Family Trust - help!

I have been approached by an executor who needs assistance in the administration of his late wife’s estate. The estate itself is fairly simple (everything to husband), except that a ‘family trust’ document has emerged…

A few years ago the family home (and another property) was settled into a family trust by them both for the purposes of 'preventing sideways inheritance / mitigating IHT / protecting vulnerable beneficiaries / providing for instant inheritance / reducing probate fees / etc… ’ (you’ve heard it all before).

The settlors retained the right to the income and thus the GWROB rules kick in. Her half-value of the assets in the trust has now increased to above her nil rate band and it now appears that IHT could be due. Clearly ‘her’ trust assets will not enjoy the benefit of the spouse exemption(?).

Hopefully my learned STEP colleagues will tell me that I have missed some key point and that these sort of arrangements work because of x,y and z.

After all, if these sort of arrangements led to an unnecessary IHT liability then no-one would do them.
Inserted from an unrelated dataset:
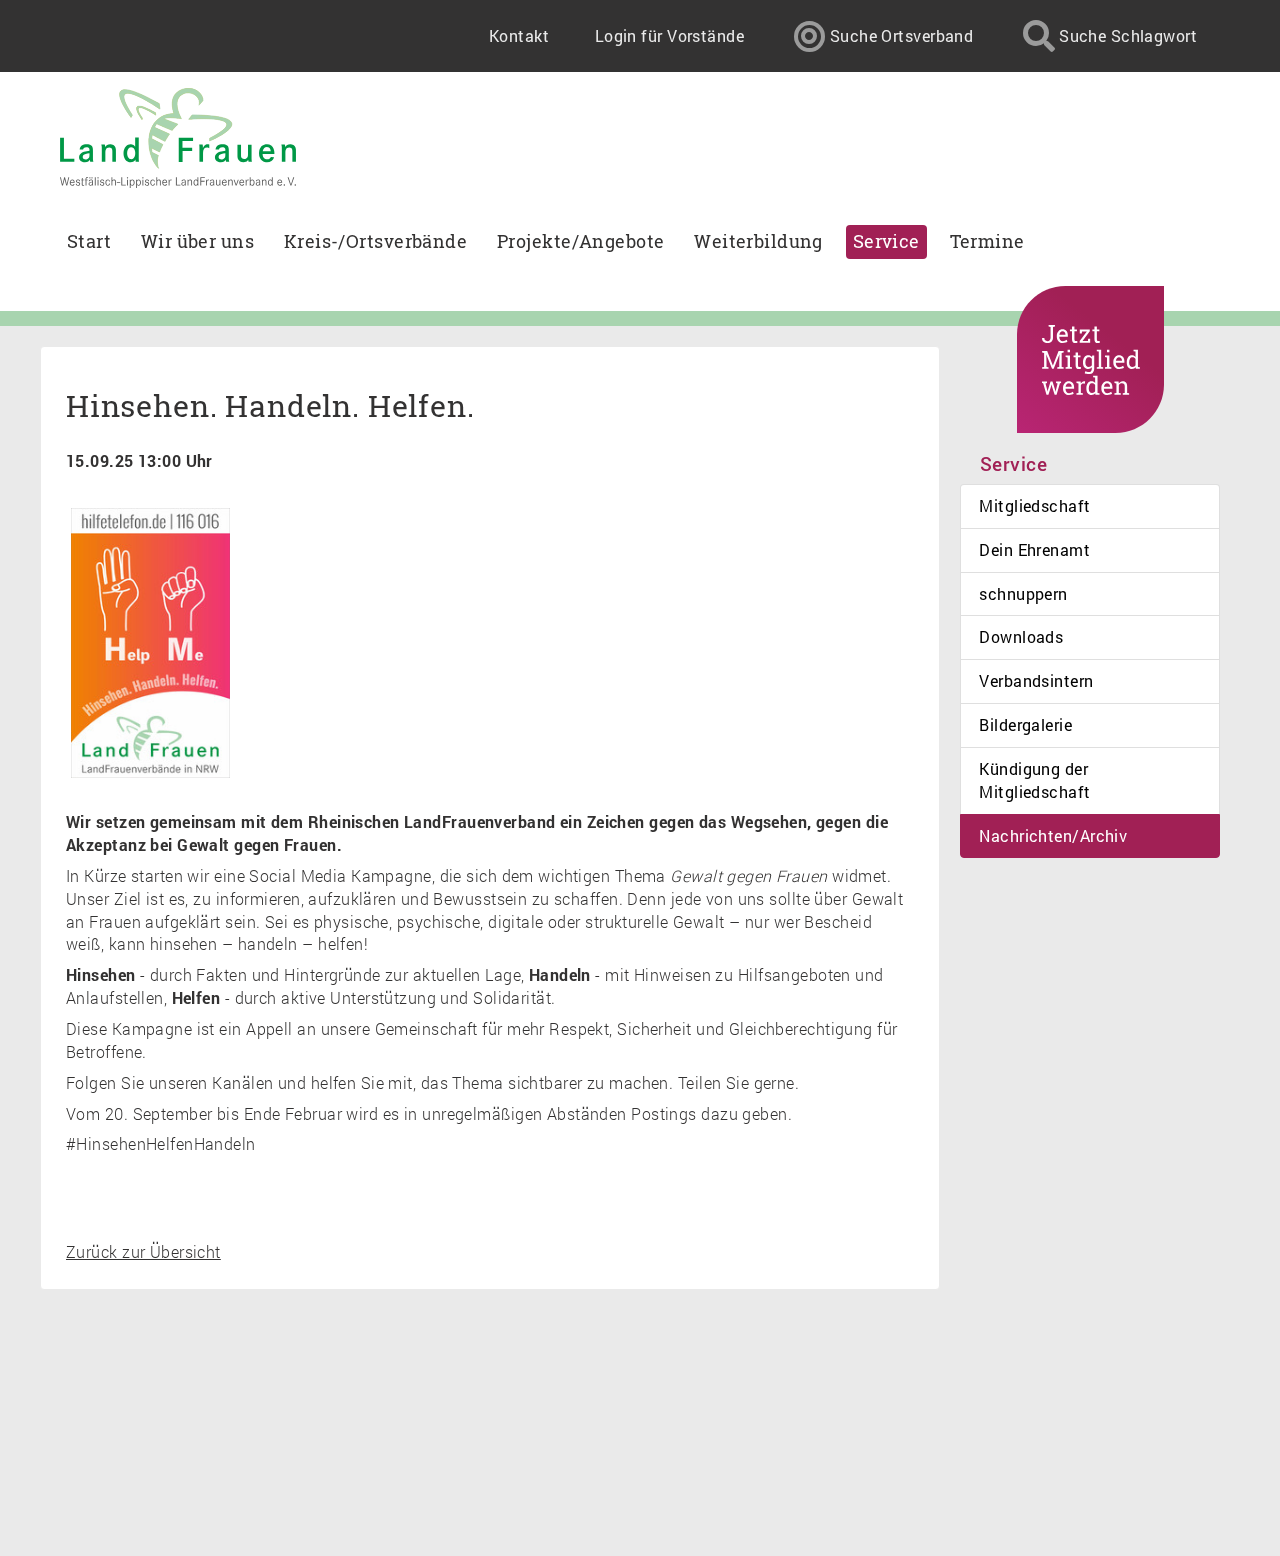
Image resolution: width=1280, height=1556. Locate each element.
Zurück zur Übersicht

Right?!

Any thoughts welcome…

Richard Whitaker
CP Law Solicitors

It all depends on the precise terms of the trust…

Initially at least you will need to get someone who understands different
types of trusts and their tax implications to look at a copy of the trust
deed. and any other documents that might possibly have been prepared to
advise on what type of trust [ discretionary or interest in possession ].

In my view whoever advised on setting up the trust [ remembering that only
solicitors can charge for preparing a trust deed ] should have fully
understood the taxation implications and provided guidance in writing.

Depending upon the terms of the trusts, when it was set up, and to what use
the other property has been put there could be a number of ramifications.

Unfortunately I’ve come across far too many situations where trusts have
been ‘sold’ to clients without any proper understanding/guidance being
provided.

Andrew M Mortimer

Thanks, Andrew M Mortimer - I certainly wish I understood different types of trusts and their tax implications.

Does anyone else have any experience of these sorts of legacy planning problems?

Richard Whitaker
CP Law Solicitors

It’s impossible to answer without sight of the documents but consider the following:

  1. Was the wife definitely a settlor of the trust holding the property? Could it have been sold to the trust in exchange for a loan note (in which case the loan note may have also been settled onto another trust) - A double trust scheme may well carry POAT and other issues but it may be possible to avoid the IHT.
  2. If the trust is pre-2006 and the couple had interests in possession (you mention they had a right to income), is there any chance that the widower has an absolute or reversionary life interest - this may at least avoid the IHT on this death under s.49D/ 49(1A)© / s.18
  3. If the trust is pre-2006 and she had a right to income then the charge would be under s.52 rather than the GROB provisions (this one doesn’t actually help at all!)
  4. The other possibility is that this was a failed Eversden type scheme - usually one spouse would establish the trust granting the other an interest in possession and then the trustees would revoke the life interest - the idea being that the GROB provisions did not apply. If they carried out stage 1 prior to FA 2004 (which changed the GROB rules to counter it), they may not have bothered with stage 2, or perhaps the deed for stage 2 has been lost.
  5. Failing all that, it is worthwhile trying to find out what the purpose of the trust actually was - there may be a claim against the advisers if the trust has triggered an unnecessary IHT liability to no advantage whatsoever (there may be a suggestion that it could have provided protection from care home fees but I suspect that would be weak at best).

Andrew Goodman
Osborne Clarke LLP

Thanks Andrew.

The wife was certainly a settlor.

The trust instrument is dated only last year so most of your helpful comments, unfortunately, do not apply. I’m familiar with many of the Eversden-type schemes and this bears no characteristics…

I fear that this is simply one of a number of wholly inappropriate family trust schemes which purport to ‘ease the burden of the probate process’. Interestingly the surviving spouse mentioned, as an aside, that they had done all this ‘to save inheritance tax’. Given that the trust assets have swelled beyond a double NRB it appears to have done the opposite!

Richard Whitaker
CP Law Solicitors

Richard did you ever resolve the issue? I have something similar on my desk.

Many thanks

Katherine Melkerts
Melkerts Solicitors

Unfortunately not - it was still hanging when I left the firm!